# Requirement
From the entries below, return only the lines starting at the one that contains "The height and width of the screenshot is (386, 450)." and ending at the one that contains "Click the bookmark", exactly as they stand.

The input Block Start

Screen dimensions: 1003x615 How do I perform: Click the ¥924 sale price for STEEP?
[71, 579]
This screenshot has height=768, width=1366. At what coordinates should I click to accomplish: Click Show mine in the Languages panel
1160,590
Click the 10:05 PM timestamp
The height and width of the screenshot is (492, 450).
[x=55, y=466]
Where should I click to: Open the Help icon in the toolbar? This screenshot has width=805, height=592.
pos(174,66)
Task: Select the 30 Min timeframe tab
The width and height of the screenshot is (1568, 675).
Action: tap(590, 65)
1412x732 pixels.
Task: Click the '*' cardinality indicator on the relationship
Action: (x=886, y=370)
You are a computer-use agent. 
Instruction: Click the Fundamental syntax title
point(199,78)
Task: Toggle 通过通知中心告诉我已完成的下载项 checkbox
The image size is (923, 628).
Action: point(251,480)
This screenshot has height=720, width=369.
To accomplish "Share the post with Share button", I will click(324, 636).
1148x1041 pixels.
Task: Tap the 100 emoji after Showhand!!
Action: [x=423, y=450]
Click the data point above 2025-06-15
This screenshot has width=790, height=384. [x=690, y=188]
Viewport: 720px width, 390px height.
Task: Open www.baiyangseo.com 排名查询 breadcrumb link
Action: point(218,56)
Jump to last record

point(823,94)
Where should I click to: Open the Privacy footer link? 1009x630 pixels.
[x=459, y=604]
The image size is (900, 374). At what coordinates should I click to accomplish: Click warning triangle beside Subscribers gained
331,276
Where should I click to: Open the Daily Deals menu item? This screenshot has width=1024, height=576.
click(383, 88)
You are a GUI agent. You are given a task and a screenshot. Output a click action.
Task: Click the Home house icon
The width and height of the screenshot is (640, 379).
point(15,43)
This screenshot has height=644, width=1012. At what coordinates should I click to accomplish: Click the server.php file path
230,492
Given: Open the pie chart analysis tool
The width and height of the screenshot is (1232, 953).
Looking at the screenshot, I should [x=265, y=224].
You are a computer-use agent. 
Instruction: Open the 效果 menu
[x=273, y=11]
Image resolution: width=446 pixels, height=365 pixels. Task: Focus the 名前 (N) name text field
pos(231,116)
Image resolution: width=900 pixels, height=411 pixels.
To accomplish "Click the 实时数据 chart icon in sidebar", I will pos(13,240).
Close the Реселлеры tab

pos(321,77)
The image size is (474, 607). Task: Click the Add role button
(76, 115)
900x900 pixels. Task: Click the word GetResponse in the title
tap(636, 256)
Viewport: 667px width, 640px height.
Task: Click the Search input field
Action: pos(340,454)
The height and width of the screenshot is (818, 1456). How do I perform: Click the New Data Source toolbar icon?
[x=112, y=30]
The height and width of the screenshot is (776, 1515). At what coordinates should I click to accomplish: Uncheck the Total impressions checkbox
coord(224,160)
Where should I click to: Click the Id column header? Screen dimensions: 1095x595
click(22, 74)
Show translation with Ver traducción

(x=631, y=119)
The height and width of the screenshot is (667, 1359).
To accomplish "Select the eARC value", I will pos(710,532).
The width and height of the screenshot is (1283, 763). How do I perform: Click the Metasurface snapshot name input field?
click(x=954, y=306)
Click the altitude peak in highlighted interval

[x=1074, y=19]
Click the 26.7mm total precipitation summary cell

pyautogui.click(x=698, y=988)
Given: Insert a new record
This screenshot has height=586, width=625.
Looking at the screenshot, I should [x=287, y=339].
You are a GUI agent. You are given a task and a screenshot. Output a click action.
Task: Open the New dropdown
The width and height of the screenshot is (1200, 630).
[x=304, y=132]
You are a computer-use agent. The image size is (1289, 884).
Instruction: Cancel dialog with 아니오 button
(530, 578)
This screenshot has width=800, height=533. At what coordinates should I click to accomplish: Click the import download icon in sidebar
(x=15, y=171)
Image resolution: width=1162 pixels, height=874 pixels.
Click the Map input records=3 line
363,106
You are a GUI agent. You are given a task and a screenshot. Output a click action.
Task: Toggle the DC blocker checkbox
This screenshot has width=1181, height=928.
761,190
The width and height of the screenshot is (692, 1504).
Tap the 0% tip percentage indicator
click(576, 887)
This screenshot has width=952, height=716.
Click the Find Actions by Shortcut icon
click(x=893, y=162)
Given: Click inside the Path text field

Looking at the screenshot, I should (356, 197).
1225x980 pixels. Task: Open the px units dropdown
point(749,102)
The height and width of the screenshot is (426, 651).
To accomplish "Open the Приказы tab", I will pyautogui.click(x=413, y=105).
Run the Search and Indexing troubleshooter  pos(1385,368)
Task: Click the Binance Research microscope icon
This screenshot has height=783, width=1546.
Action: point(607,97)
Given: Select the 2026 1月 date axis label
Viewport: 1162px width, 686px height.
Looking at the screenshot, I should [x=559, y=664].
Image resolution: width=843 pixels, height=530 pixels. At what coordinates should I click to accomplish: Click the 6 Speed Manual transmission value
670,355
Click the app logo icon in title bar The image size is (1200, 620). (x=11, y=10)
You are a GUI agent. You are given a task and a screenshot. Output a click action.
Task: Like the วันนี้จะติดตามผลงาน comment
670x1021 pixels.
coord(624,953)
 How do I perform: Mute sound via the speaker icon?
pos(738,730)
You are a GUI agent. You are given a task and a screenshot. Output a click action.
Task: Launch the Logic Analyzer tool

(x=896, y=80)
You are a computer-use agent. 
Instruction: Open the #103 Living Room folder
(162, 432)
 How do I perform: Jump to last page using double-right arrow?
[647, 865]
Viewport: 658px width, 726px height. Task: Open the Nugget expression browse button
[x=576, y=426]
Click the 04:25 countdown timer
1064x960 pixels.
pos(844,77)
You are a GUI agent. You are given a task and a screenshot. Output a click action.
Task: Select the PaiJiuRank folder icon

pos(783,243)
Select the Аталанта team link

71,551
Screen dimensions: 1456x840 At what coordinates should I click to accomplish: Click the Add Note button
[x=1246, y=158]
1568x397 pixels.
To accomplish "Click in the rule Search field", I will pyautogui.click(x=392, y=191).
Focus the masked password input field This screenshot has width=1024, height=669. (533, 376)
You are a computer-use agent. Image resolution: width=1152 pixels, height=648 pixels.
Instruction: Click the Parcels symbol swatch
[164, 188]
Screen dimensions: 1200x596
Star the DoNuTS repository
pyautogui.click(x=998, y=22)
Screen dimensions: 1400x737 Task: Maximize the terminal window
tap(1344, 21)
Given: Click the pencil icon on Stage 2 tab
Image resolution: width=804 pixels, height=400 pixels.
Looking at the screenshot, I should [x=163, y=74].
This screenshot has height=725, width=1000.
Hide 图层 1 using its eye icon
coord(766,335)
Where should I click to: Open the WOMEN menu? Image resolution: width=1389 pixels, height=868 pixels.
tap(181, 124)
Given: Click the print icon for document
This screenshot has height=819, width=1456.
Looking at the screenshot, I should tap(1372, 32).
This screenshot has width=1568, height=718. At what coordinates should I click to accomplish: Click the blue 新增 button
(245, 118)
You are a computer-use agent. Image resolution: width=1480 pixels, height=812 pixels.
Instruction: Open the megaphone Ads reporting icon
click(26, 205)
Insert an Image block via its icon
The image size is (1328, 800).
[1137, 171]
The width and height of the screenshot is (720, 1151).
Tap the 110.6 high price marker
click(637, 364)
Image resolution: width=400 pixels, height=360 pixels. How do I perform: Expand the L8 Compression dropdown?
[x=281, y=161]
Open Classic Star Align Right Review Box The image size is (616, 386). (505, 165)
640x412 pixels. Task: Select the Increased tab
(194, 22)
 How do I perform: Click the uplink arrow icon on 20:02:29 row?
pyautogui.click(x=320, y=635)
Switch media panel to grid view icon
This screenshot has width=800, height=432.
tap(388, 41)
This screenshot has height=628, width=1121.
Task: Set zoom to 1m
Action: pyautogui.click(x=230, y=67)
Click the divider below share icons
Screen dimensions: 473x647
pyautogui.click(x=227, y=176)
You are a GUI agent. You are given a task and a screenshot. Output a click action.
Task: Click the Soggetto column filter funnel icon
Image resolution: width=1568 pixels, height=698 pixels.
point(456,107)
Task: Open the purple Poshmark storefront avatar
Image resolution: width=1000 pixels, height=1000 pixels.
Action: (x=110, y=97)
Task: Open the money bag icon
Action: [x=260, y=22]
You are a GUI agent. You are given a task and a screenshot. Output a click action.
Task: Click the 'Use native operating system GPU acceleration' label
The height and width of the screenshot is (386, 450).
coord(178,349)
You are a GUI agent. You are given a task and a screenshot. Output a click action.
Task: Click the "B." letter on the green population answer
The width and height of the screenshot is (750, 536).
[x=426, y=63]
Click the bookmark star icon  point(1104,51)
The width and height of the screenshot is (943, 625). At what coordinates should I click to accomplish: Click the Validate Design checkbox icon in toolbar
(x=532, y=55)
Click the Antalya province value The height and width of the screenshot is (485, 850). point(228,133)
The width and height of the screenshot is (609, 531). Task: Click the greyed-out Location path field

The input Block End

# Finished exercise
The height and width of the screenshot is (386, 450).
coord(178,349)
You are a GUI agent. You are given a task and a screenshot. Output a click action.
Task: Click the "B." letter on the green population answer
The width and height of the screenshot is (750, 536).
[x=426, y=63]
Click the bookmark star icon  point(1104,51)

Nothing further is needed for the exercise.